- **EXTRACTED DATA**:
%%

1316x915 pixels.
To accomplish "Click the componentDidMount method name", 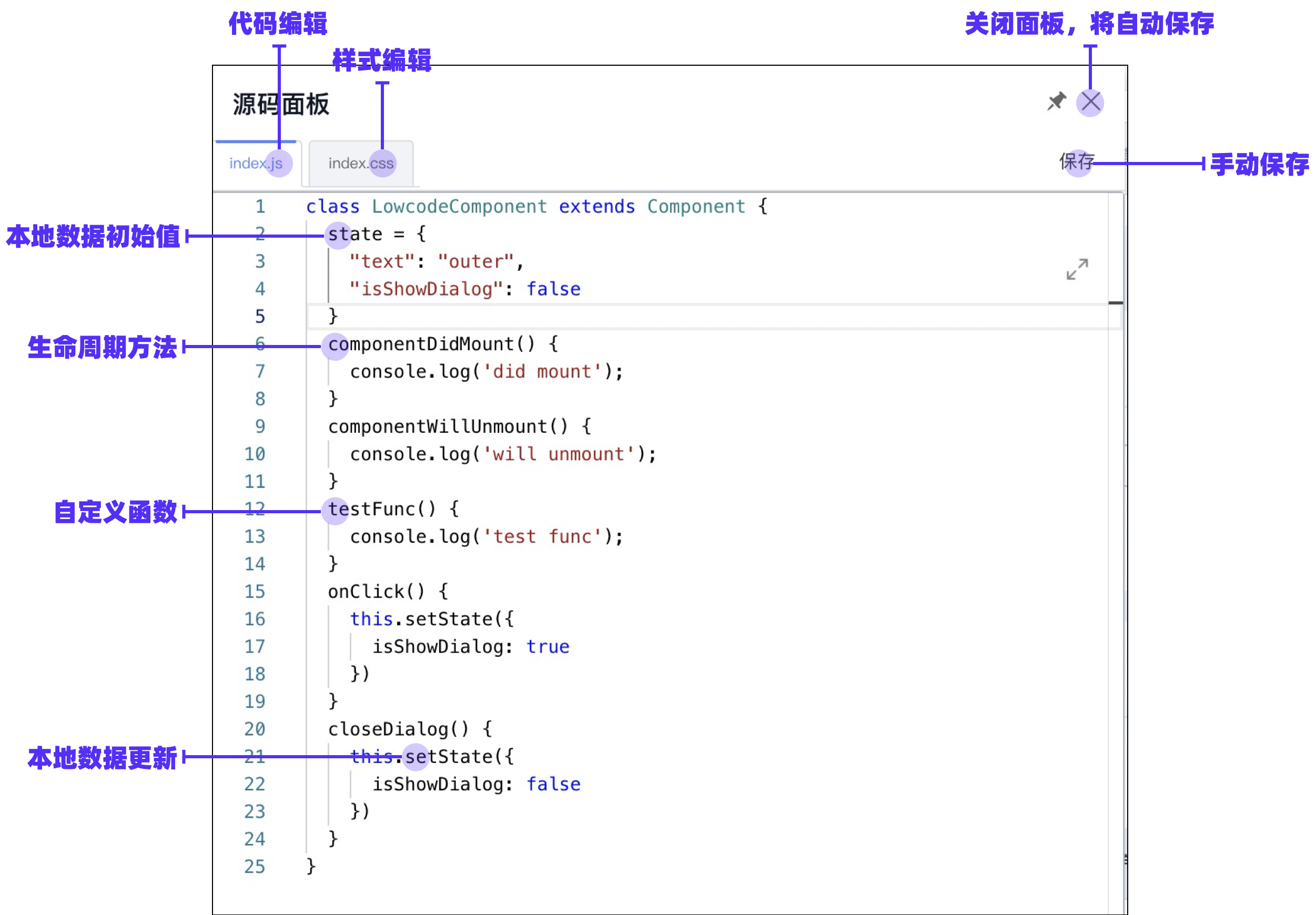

%%
%%

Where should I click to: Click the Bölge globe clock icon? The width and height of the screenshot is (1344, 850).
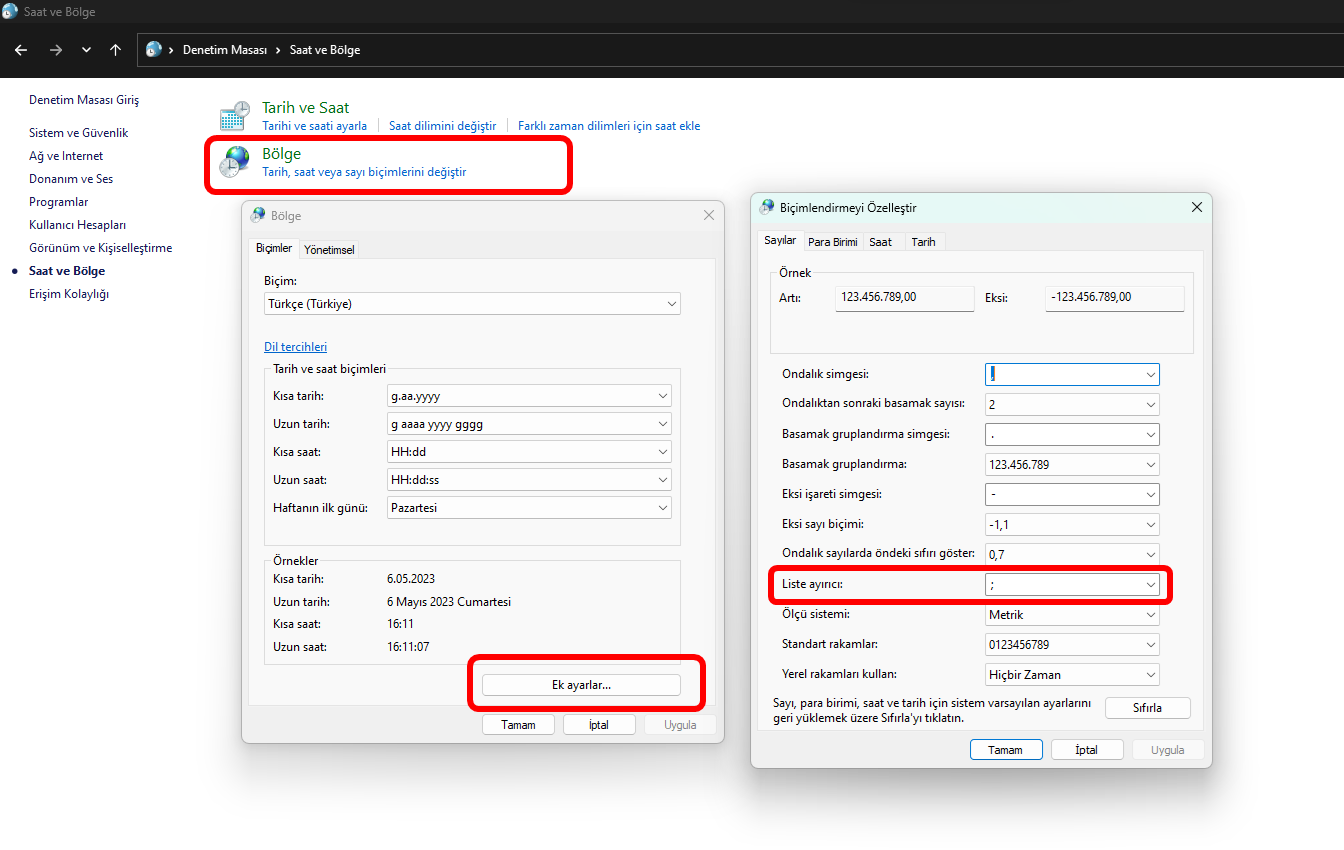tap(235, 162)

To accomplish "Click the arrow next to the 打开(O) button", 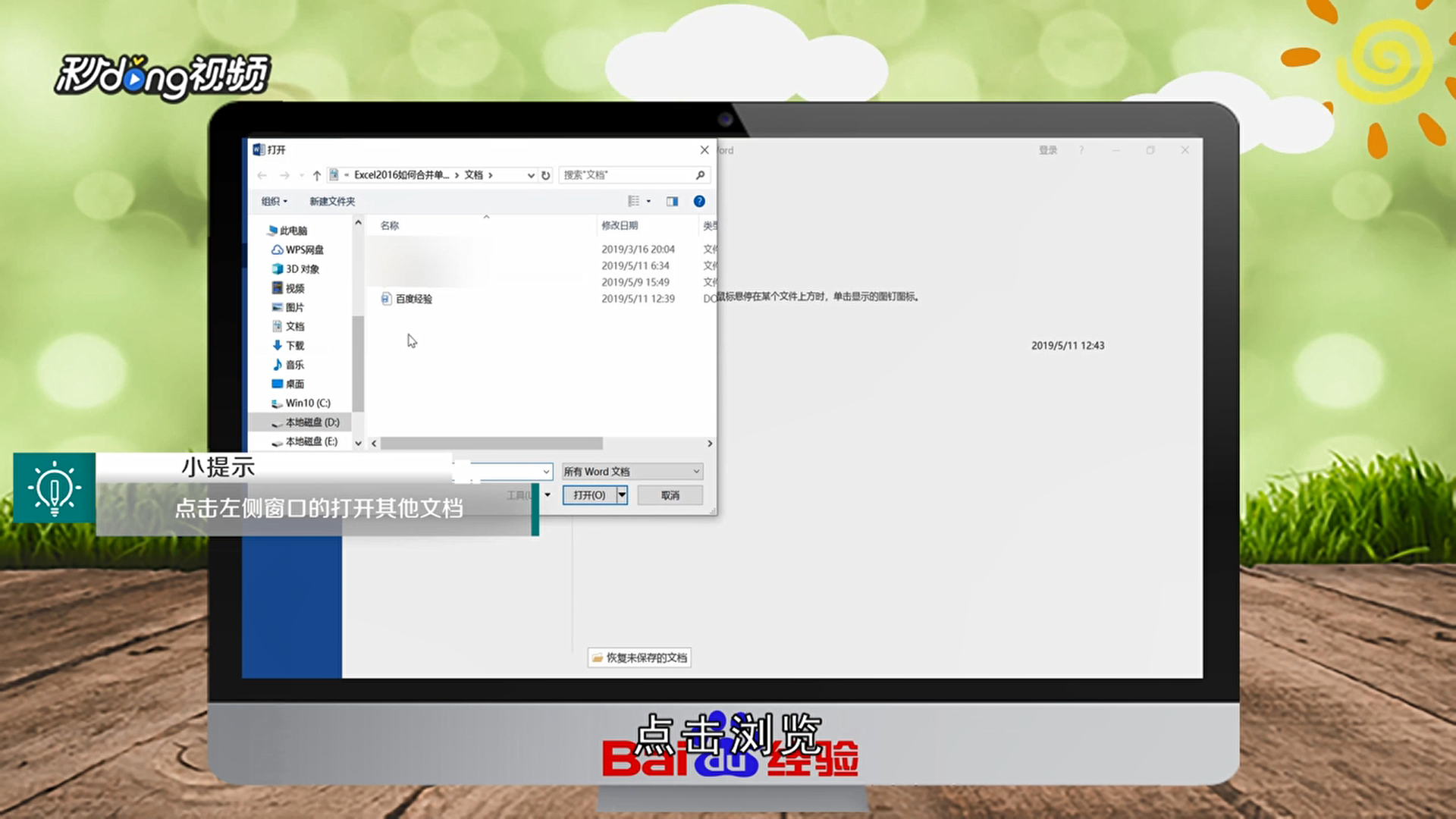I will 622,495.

%%
%%

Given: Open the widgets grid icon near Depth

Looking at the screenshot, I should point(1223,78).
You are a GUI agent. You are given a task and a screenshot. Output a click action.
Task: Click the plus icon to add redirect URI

%%

- **STATED EXERCISE**: Copy out everything from the line containing "1316x915 pixels." down to the line containing "the componentDidMount method", replacing "method name" with "function name" and changing nothing else. Leave the pictures out.

- **ANSWER TO THIS TASK**:
1316x915 pixels.
To accomplish "Click the componentDidMount function name", 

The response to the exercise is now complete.